The AUC score provides a single value that represents the classifier’s ability to discriminate between positive and negative instances across all possible classification thresholds. It is robust to class imbalance and threshold selection, making it a valuable metric for evaluating the overall performance of binary classification models.

https://glassboxmedicine.files.wordpress.com/2019/02/roc-curve-v2.png

def get_auc_score(y_true, y_prob):
    # Create a DataFrame with true labels and predicted probabilities
    df = pd.concat([y_true, y_prob], axis=1)
    df.columns = ['y_true', 'y_prob']

    # Sort the DataFrame by predicted probabilities in descending order
    df.sort_values(by='y_prob', ascending=False, inplace=True)

    # Get an array of all possible threshold values
    threshold = df['y_prob'].values

    # Initialize empty arrays to store TPR and FPR values
    tpr_array = []
    fpr_array = []

    # Iterate over each threshold value
    for thres in threshold:
        # Predict labels based on the threshold
        y_pred = pd.Series(np.where(df['y_prob'] < thres, 0, 1))
        
        # Calculate the confusion matrix values
        TN, FP, FN, TP = get_confusion_matrix(df['y_true'], y_pred).ravel()

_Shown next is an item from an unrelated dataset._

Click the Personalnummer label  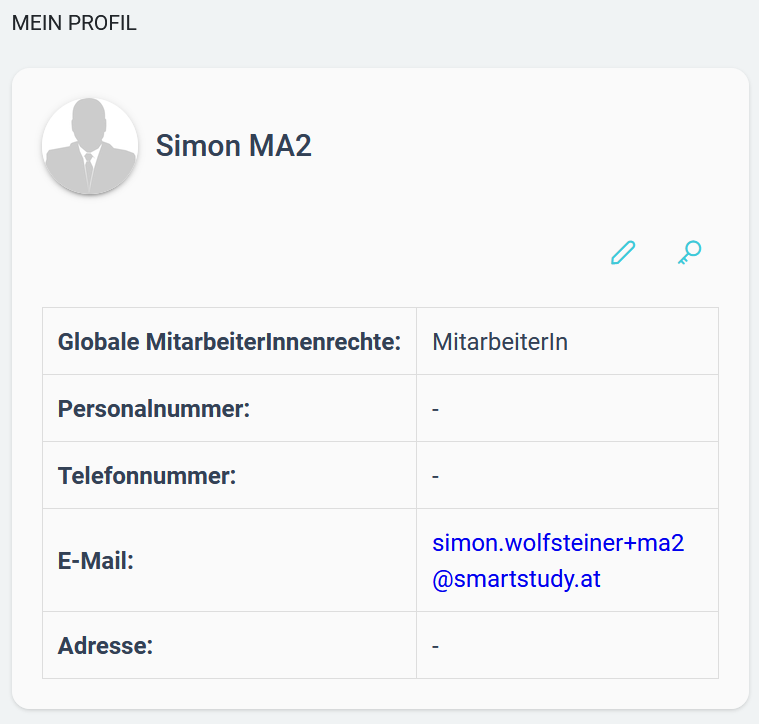(154, 409)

        # Calculate the true positive rate (TPR) and false positive rate (FPR)
        tpr = TP / (TP + FN)
        fpr = FP / (FP + TN)

        # Append the TPR and FPR values to the respective arrays
        tpr_array.append(tpr)
        fpr_array.append(fpr)

    # Calculate the AUC score by integrating the TPR and FPR values
    return np.trapz(tpr_array, fpr_array)

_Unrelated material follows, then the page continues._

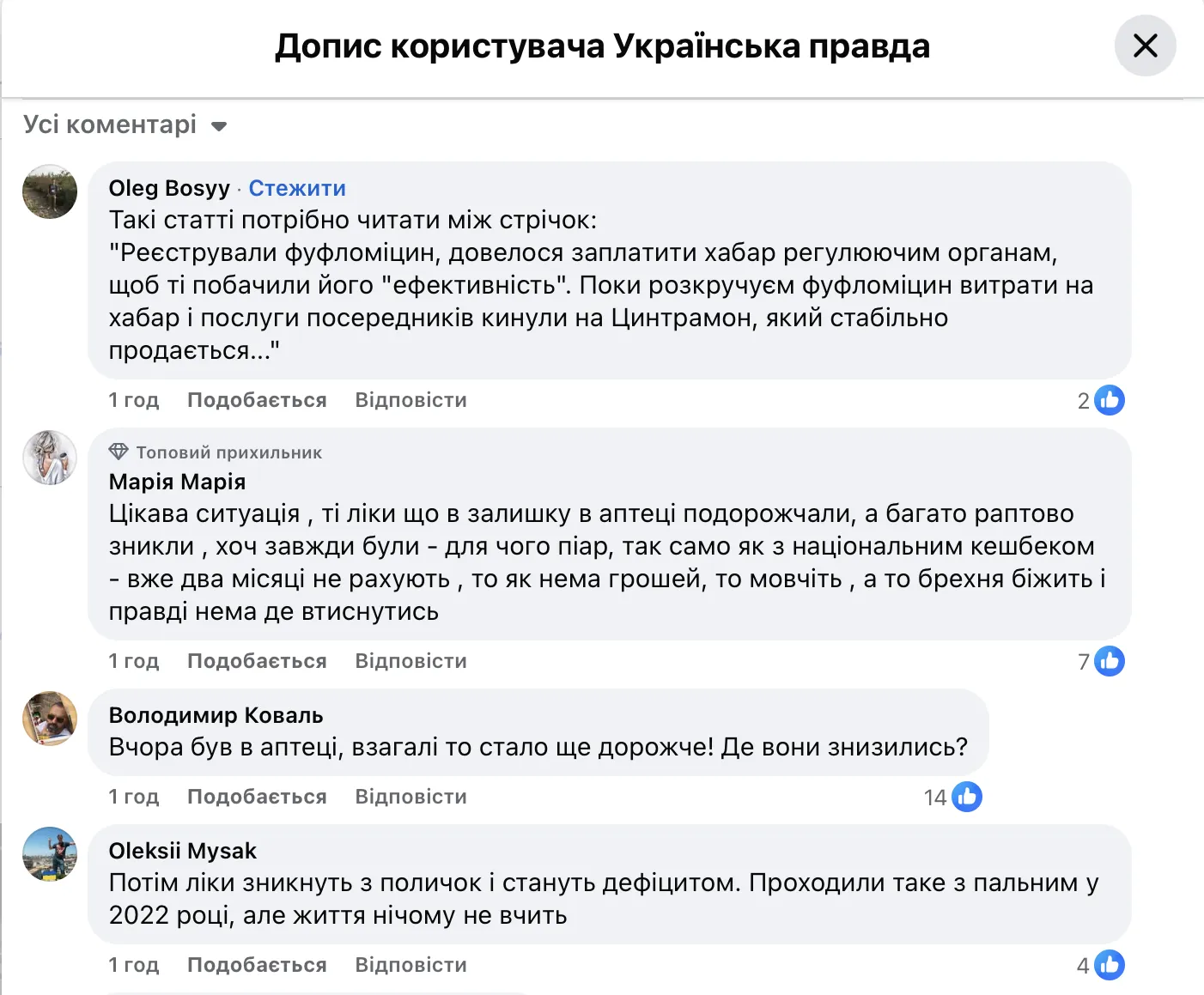Open like reactions on Oleg Bosyy's comment
Image resolution: width=1204 pixels, height=995 pixels.
[x=1109, y=400]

Calculates the AUC score by following these steps:

The function get_auc_score takes two input arguments: y_true, which represents the true labels, and y_prob, which represents the predicted probabilities of the positive class.
A new DataFrame named df is created by concatenating the y_true and y_prob arrays along the columns using pd.concat([y_true, y_prob], axis=1). The resulting DataFrame has two columns: 'y_true' and 'y_prob'.
The DataFrame is sorted in descending order based on the predicted probabilities (‘y_prob’) using df.sort_values(by='y_prob', ascending=False, inplace=True). This step ensures that the DataFrame is ordered correctly for calculating the ROC curve.
The array of predicted probabilities from the sorted DataFrame is obtained using threshold = df['y_prob'].values. Each value in threshold represents a different classification threshold that will be used to determine whether a prediction is classified as positive or negative.
Two empty arrays, tpr_array and fpr_array, are initialized. These arrays will store the true positive rate (TPR) and false positive rate (FPR) values at each threshold.
A loop is then executed for each threshold value in threshold. Inside the loop, the predicted labels (y_pred) are calculated based on the current threshold using pd.Series(np.where(df['y_prob'] < thres, 0, 1)). This assigns a value of 0 or 1 to each prediction, based on whether the predicted probability is below or above the threshold.
The confusion matrix values, TN, FP, FN, and TP, are obtained by calling the get_confusion_matrix function with the true labels (df['y_true']) and the predicted labels (y_pred). These values are then used to calculate the TPR and FPR.
The TPR and FPR values are appended to tpr_array and fpr_array, respectively, for each threshold.
Finally, the AUC score is computed using np.trapz(tpr_array, fpr_array), which calculates the area under the ROC curve based on the TPR and FPR values.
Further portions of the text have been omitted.